• **Your objective**
Every entry here needs to be repeated exactly.

• **Input records**
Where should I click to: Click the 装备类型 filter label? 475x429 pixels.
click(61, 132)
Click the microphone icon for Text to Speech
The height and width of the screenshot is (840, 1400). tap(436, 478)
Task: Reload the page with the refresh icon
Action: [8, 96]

• **Result below**
Where should I click to: Click the 装备类型 filter label? 475x429 pixels.
click(61, 132)
Click the microphone icon for Text to Speech
The height and width of the screenshot is (840, 1400). tap(436, 478)
Task: Reload the page with the refresh icon
Action: [8, 96]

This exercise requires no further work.